New York Times empowers aspiring journalists

Former New York Times publisher Arthur Sulzberger answers questions from University of the Pacific President Pamela Eibeck during the
Former New York Times publisher Arthur Sulzberger answers questions from University of the Pacific President Pamela Eibeck during the "Impact of Media and Truth on Democracy" event hosted by the university on Oct. 26. Photo by Catlan Nguyen.

“This is one of the most dangerous times I have seen to be a journalist. At the New York Times we have lost more journalist in 25 years than in World War I, II, and the Cold War put together,” said Arthur Sulzberger, former publisher and current chair of the board of The New York Times Company. It was a sobering statistic for a room filled with potential journalists, hoping to break into the industry.

During the “Impact of Media and Truth on Democracy” event, hosted by the University of the Pacific, Sulzberger sat down with local students and journalists as well as the President of UOP, Pamela A. Eibeck, to discuss the current state of journalism and where the industry is headed.

In this day and age where President Donald Trump openly addresses the media as the “enemy of the people,” Eibeck questioned Sulzberger about his thoughts on how the media could deflect these negative comments.

“We have to trust in certain news organizations to look for reliable sources,” he said. “See the values and if it’s a pit. Look at organizations that present multiple sides of a story.”

By the media taking account of what they are producing and taking the time to get factual evidence, it’s able to depict to the public that the truth of both sides of a story are being told. Sulzberger went further to explain to young and upcoming journalists in the audience that the press is entitled to the basics of freedom of the press given by the Founding Fathers.

Eibeck also asked Sulzberger to give new journalists advice  on social media today in relations to journalism.

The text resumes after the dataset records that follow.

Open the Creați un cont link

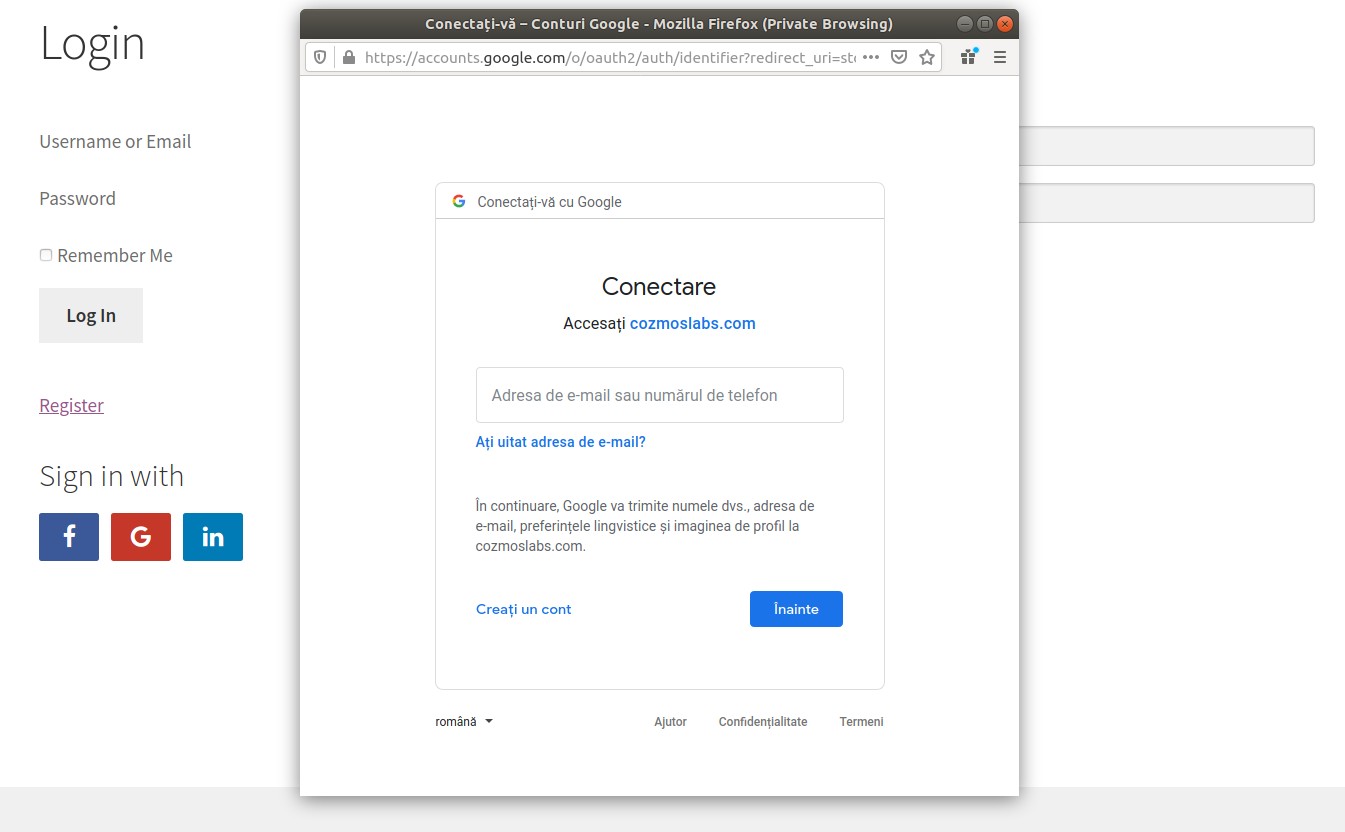(x=524, y=609)
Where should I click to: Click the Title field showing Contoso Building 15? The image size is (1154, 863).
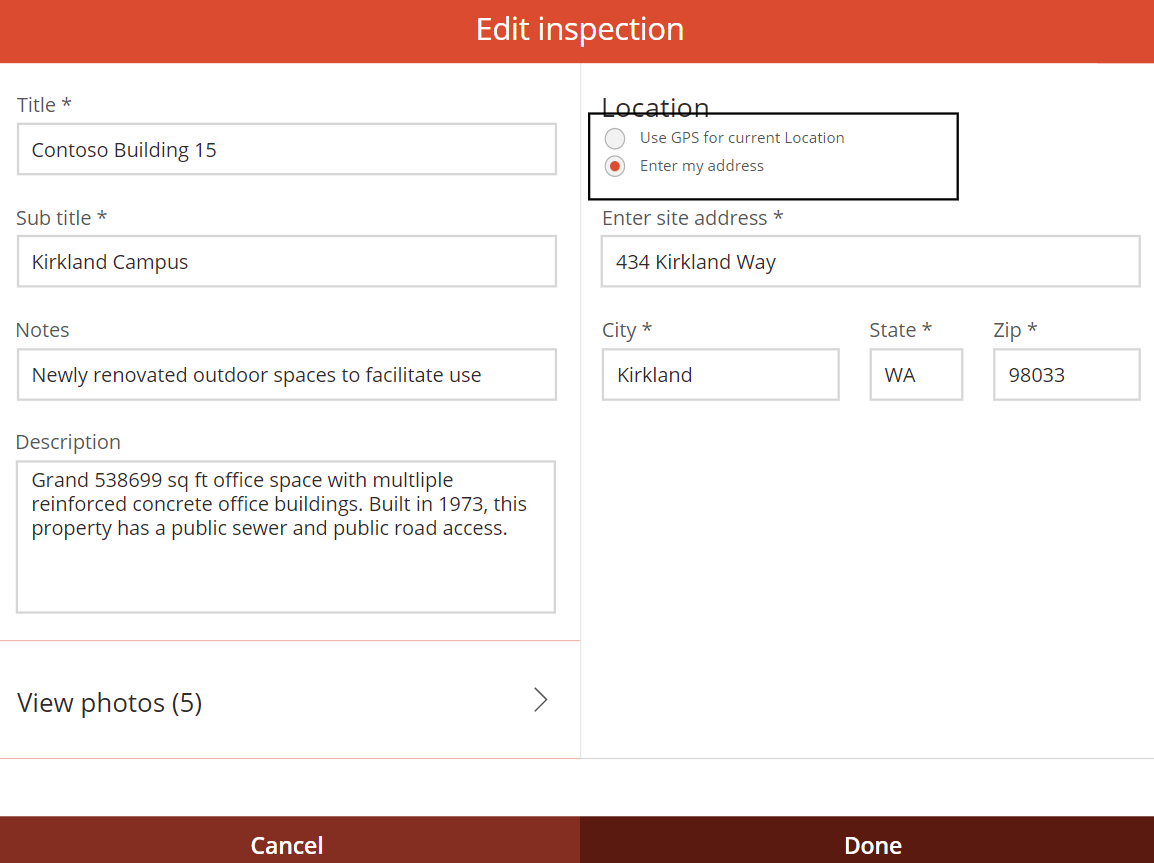[287, 149]
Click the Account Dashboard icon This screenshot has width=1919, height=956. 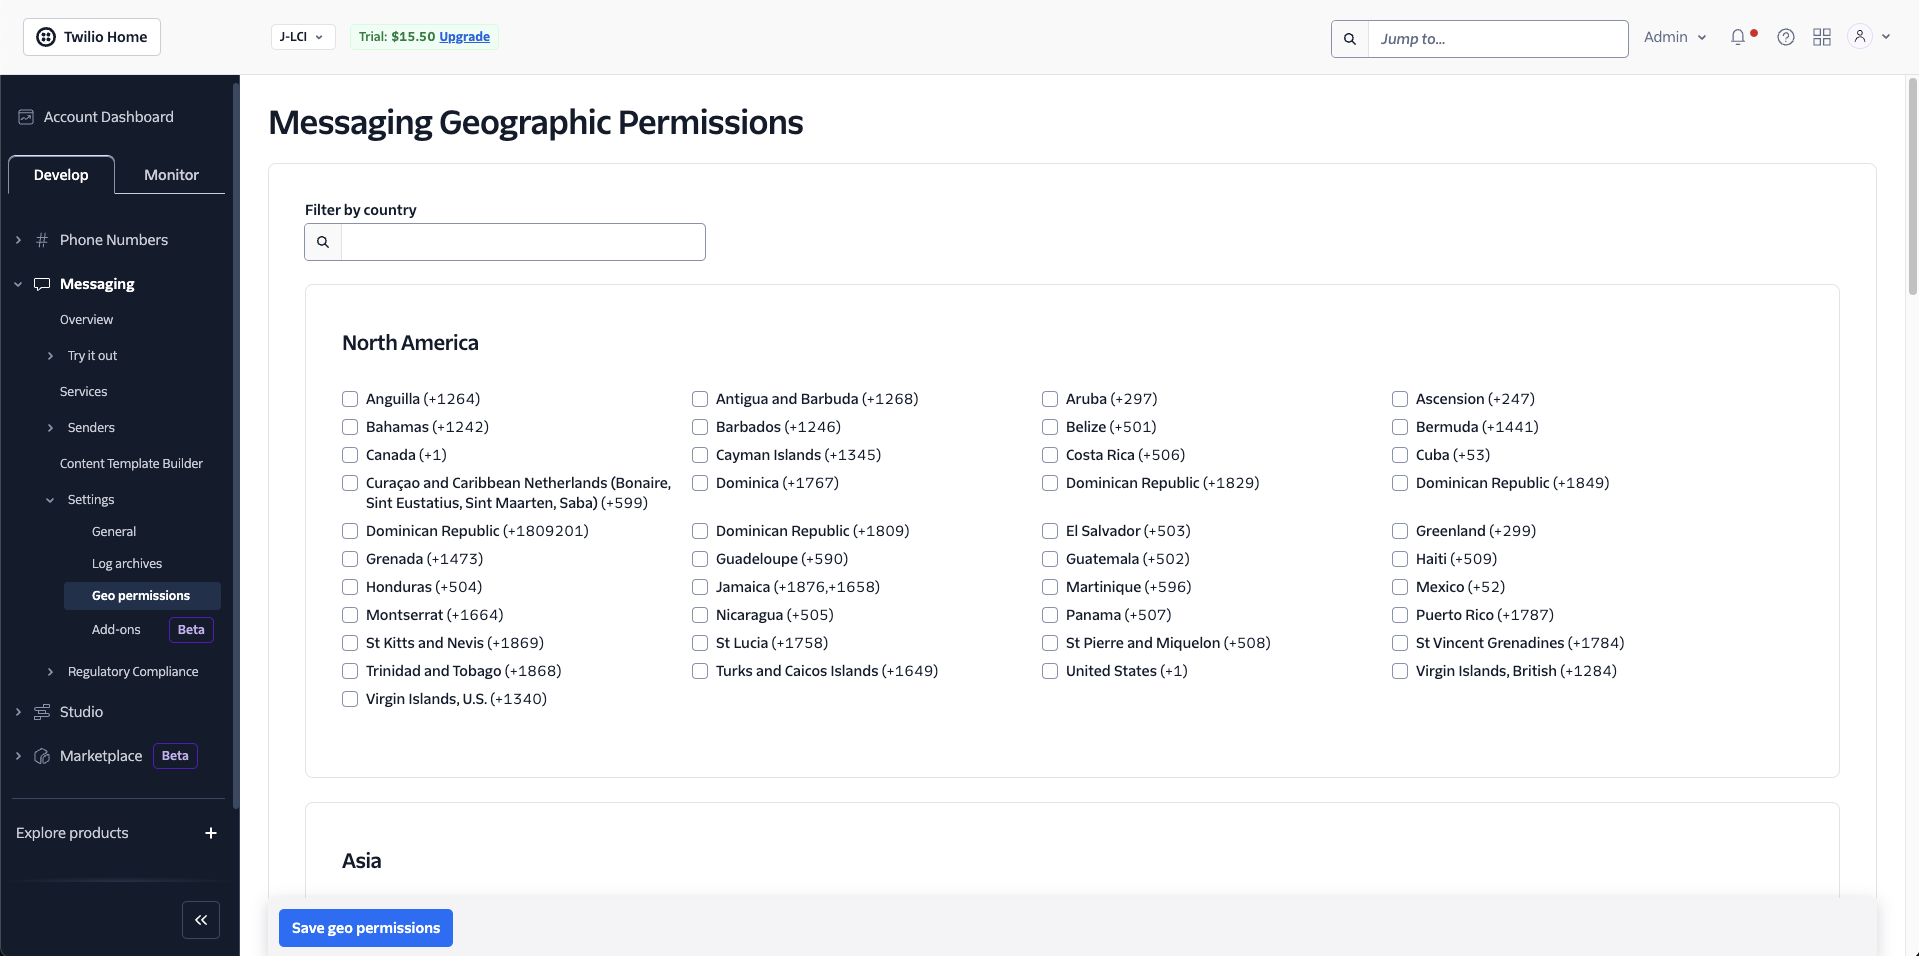26,117
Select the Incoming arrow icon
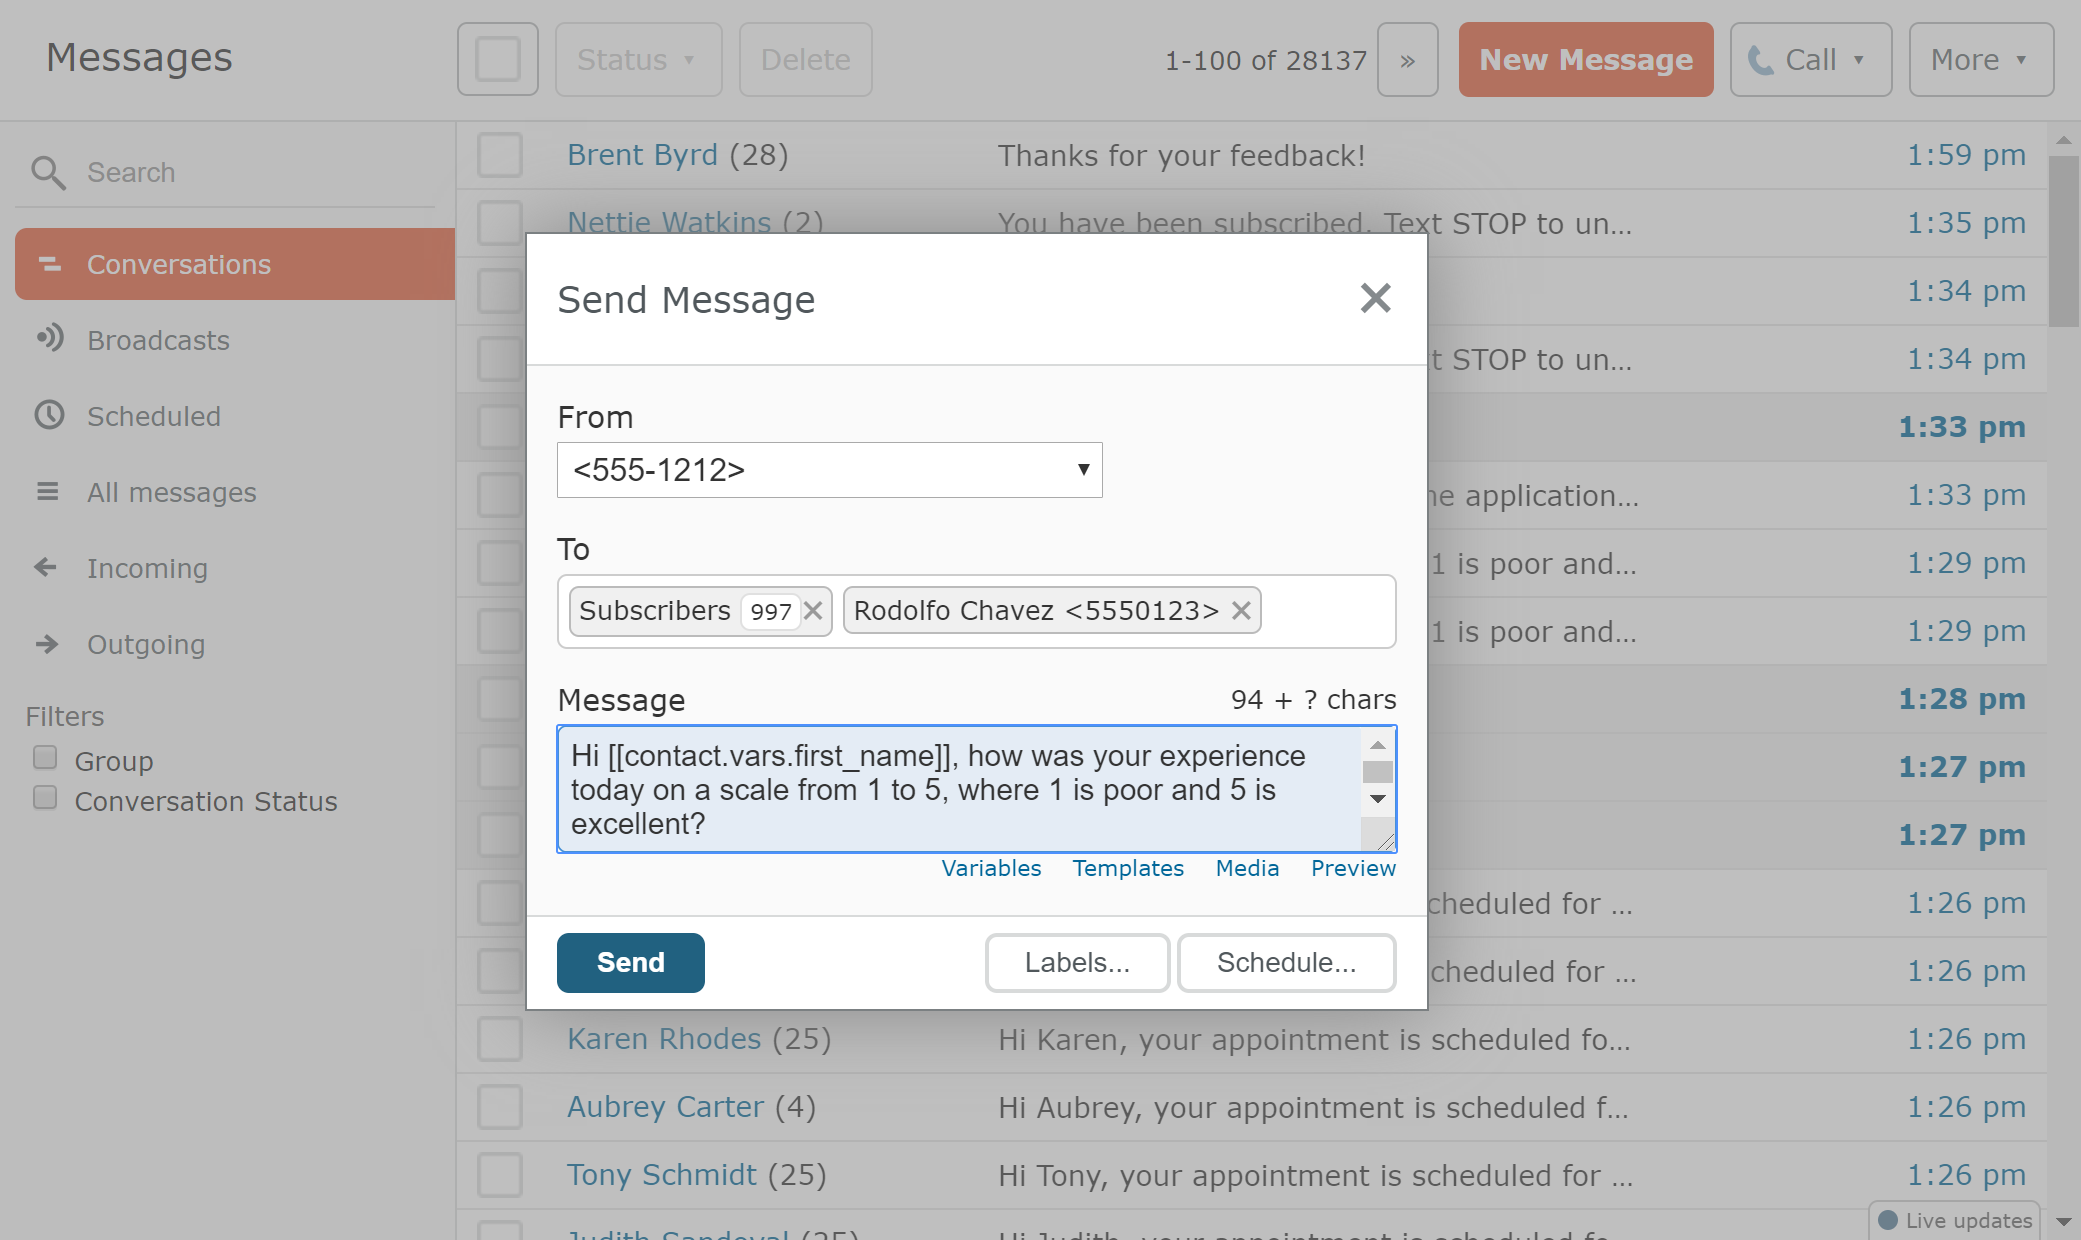The height and width of the screenshot is (1240, 2081). [46, 567]
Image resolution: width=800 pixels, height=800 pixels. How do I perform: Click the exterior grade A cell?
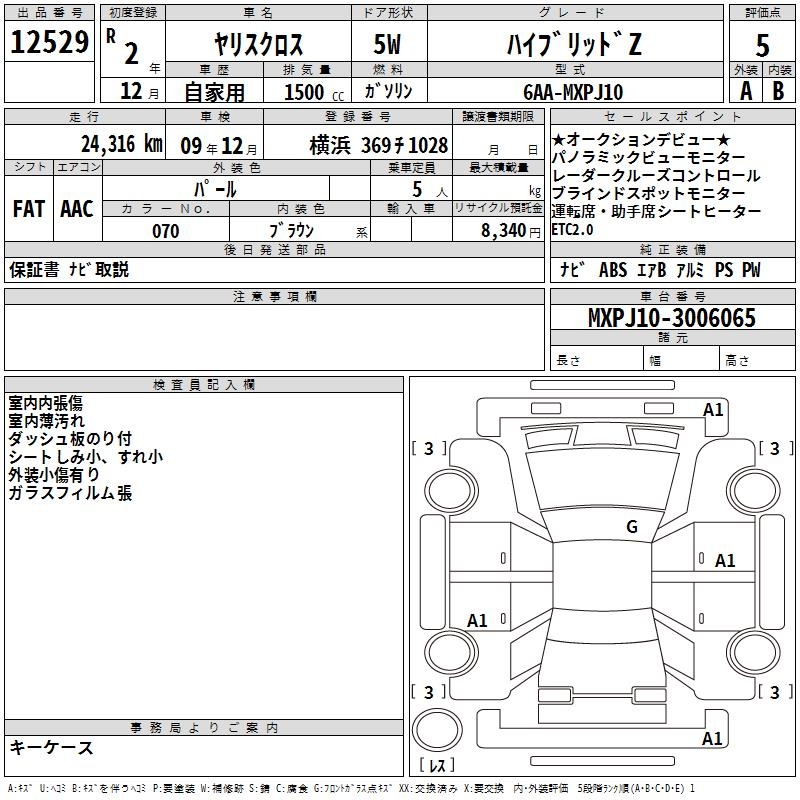pos(745,90)
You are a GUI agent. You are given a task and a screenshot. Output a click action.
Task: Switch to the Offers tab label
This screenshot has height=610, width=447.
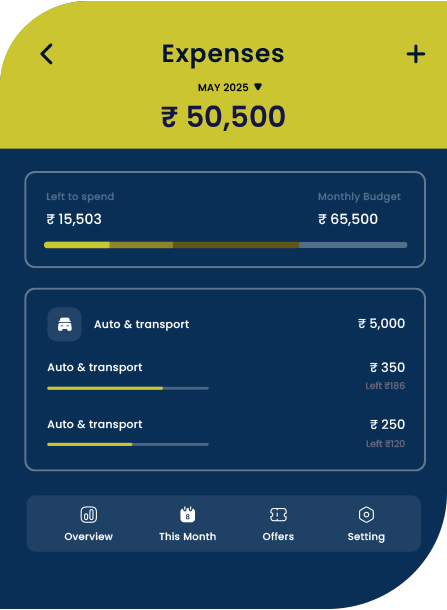pos(278,536)
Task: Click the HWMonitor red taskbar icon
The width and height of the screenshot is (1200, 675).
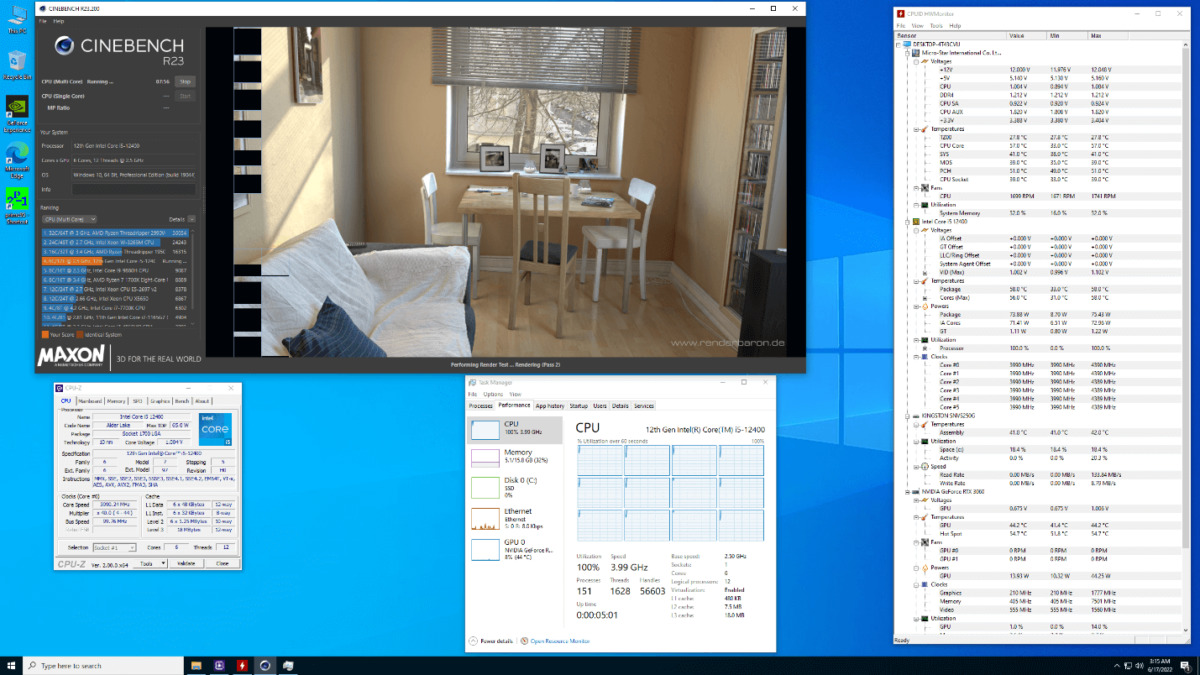Action: tap(242, 665)
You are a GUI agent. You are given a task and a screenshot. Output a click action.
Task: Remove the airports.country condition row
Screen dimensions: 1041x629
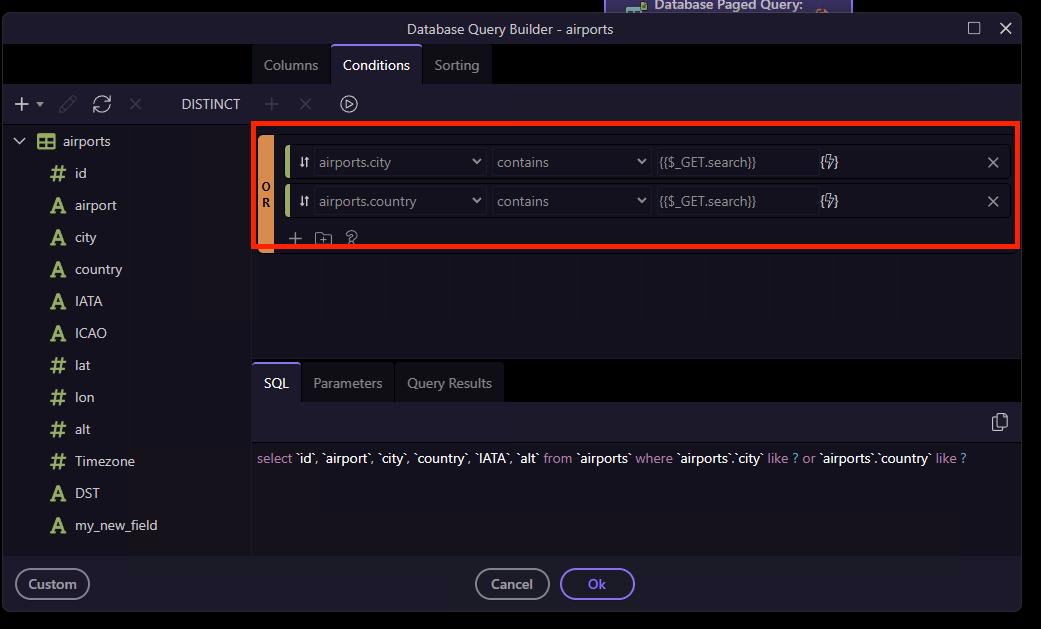point(993,201)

He stated that 70 percent of retweets on Twitter regarding news are wrong. However, he said, society can make all the difference by not giving social media outlets tremendous power to lie.

With such heavy discussions in the room Sulzberger made sure to keep the audience awake and engaged by making jokes throughout the presentation.

When he was asked how we should go about gathering true information in a world that relies heavily on social media news, he replied, “Read the New York Times!” which made the audience laugh.

Before the discussion was passed onto the public to ask questions, Eibeck looked to Sulzberger for tips to help anyone interested in joining the path of journalism.

“It’s important to know how graphic design can help in the telling of stories, as well as integrating videos into stories. Methodology is changing fast. But this is the most rewarding job there is,” said Sulzberger.